O que fazer - Organize as linhas abaixo em uma tabela Markdown com as colunas n e Linha, pondo em cada fileira o número da linha e o texto correspondente. Deixe de fora as linhas em branco e inclua todas as entradas.

======== Dados a processar ========

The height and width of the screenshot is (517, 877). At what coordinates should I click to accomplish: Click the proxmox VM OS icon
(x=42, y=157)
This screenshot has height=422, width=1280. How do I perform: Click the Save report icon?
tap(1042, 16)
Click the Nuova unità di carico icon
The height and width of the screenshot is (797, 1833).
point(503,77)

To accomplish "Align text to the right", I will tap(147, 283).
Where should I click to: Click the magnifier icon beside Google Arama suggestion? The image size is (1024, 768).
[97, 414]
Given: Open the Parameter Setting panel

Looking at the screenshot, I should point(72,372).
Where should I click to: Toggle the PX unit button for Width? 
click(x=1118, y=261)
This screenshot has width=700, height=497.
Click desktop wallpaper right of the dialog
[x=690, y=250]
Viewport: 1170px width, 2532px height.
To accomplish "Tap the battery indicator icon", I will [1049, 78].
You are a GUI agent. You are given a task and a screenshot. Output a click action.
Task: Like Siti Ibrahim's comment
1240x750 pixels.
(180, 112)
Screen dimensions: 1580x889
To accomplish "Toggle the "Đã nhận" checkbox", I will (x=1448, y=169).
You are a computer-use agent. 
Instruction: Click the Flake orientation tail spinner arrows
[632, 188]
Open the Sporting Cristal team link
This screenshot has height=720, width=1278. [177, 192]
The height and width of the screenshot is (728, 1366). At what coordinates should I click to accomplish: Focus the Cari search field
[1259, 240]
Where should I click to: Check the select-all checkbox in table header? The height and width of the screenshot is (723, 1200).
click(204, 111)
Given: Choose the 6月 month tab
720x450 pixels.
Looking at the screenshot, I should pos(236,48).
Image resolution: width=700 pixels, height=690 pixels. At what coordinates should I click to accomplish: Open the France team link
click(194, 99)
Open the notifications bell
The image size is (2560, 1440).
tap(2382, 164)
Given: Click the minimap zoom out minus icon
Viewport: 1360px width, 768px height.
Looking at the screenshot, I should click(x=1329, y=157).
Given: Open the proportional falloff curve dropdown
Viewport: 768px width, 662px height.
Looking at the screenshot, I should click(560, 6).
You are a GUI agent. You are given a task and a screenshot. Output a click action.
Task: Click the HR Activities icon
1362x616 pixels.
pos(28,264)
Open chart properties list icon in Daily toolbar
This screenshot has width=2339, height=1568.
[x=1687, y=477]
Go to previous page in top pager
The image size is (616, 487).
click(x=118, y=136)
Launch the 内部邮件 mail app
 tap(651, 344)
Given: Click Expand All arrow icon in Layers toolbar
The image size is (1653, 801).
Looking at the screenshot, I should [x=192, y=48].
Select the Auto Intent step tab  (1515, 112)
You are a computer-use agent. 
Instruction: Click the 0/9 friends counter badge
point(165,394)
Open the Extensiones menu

========

Resposta -
| n | Linha |
|---|---|
| 1 | The height and width of the screenshot is (517, 877). At what coordinates should I click to accomplish: Click the proxmox VM OS icon |
| 2 | (x=42, y=157) |
| 3 | This screenshot has height=422, width=1280. How do I perform: Click the Save report icon? |
| 4 | tap(1042, 16) |
| 5 | Click the Nuova unità di carico icon |
| 6 | The height and width of the screenshot is (797, 1833). |
| 7 | point(503,77) |
| 8 | To accomplish "Align text to the right", I will tap(147, 283). |
| 9 | Where should I click to: Click the magnifier icon beside Google Arama suggestion? The image size is (1024, 768). |
| 10 | [97, 414] |
| 11 | Given: Open the Parameter Setting panel |
| 12 | Looking at the screenshot, I should point(72,372). |
| 13 | Where should I click to: Toggle the PX unit button for Width?  |
| 14 | click(x=1118, y=261) |
| 15 | This screenshot has width=700, height=497. |
| 16 | Click desktop wallpaper right of the dialog |
| 17 | [x=690, y=250] |
| 18 | Viewport: 1170px width, 2532px height. |
| 19 | To accomplish "Tap the battery indicator icon", I will [1049, 78]. |
| 20 | You are a GUI agent. You are given a task and a screenshot. Output a click action. |
| 21 | Task: Like Siti Ibrahim's comment |
| 22 | 1240x750 pixels. |
| 23 | (180, 112) |
| 24 | Screen dimensions: 1580x889 |
| 25 | To accomplish "Toggle the "Đã nhận" checkbox", I will (x=1448, y=169). |
| 26 | You are a computer-use agent.  |
| 27 | Instruction: Click the Flake orientation tail spinner arrows |
| 28 | [632, 188] |
| 29 | Open the Sporting Cristal team link |
| 30 | This screenshot has height=720, width=1278. [177, 192] |
| 31 | The height and width of the screenshot is (728, 1366). At what coordinates should I click to accomplish: Focus the Cari search field |
| 32 | [1259, 240] |
| 33 | Where should I click to: Check the select-all checkbox in table header? The height and width of the screenshot is (723, 1200). |
| 34 | click(204, 111) |
| 35 | Given: Choose the 6月 month tab |
| 36 | 720x450 pixels. |
| 37 | Looking at the screenshot, I should pos(236,48). |
| 38 | Image resolution: width=700 pixels, height=690 pixels. At what coordinates should I click to accomplish: Open the France team link |
| 39 | click(194, 99) |
| 40 | Open the notifications bell |
| 41 | The image size is (2560, 1440). |
| 42 | tap(2382, 164) |
| 43 | Given: Click the minimap zoom out minus icon |
| 44 | Viewport: 1360px width, 768px height. |
| 45 | Looking at the screenshot, I should click(x=1329, y=157). |
| 46 | Given: Open the proportional falloff curve dropdown |
| 47 | Viewport: 768px width, 662px height. |
| 48 | Looking at the screenshot, I should click(560, 6). |
| 49 | You are a GUI agent. You are given a task and a screenshot. Output a click action. |
| 50 | Task: Click the HR Activities icon |
| 51 | 1362x616 pixels. |
| 52 | pos(28,264) |
| 53 | Open chart properties list icon in Daily toolbar |
| 54 | This screenshot has width=2339, height=1568. |
| 55 | [x=1687, y=477] |
| 56 | Go to previous page in top pager |
| 57 | The image size is (616, 487). |
| 58 | click(x=118, y=136) |
| 59 | Launch the 内部邮件 mail app |
| 60 |  tap(651, 344) |
| 61 | Given: Click Expand All arrow icon in Layers toolbar |
| 62 | The image size is (1653, 801). |
| 63 | Looking at the screenshot, I should [x=192, y=48]. |
| 64 | Select the Auto Intent step tab  (1515, 112) |
| 65 | You are a computer-use agent.  |
| 66 | Instruction: Click the 0/9 friends counter badge |
| 67 | point(165,394) |
| 68 | Open the Extensiones menu |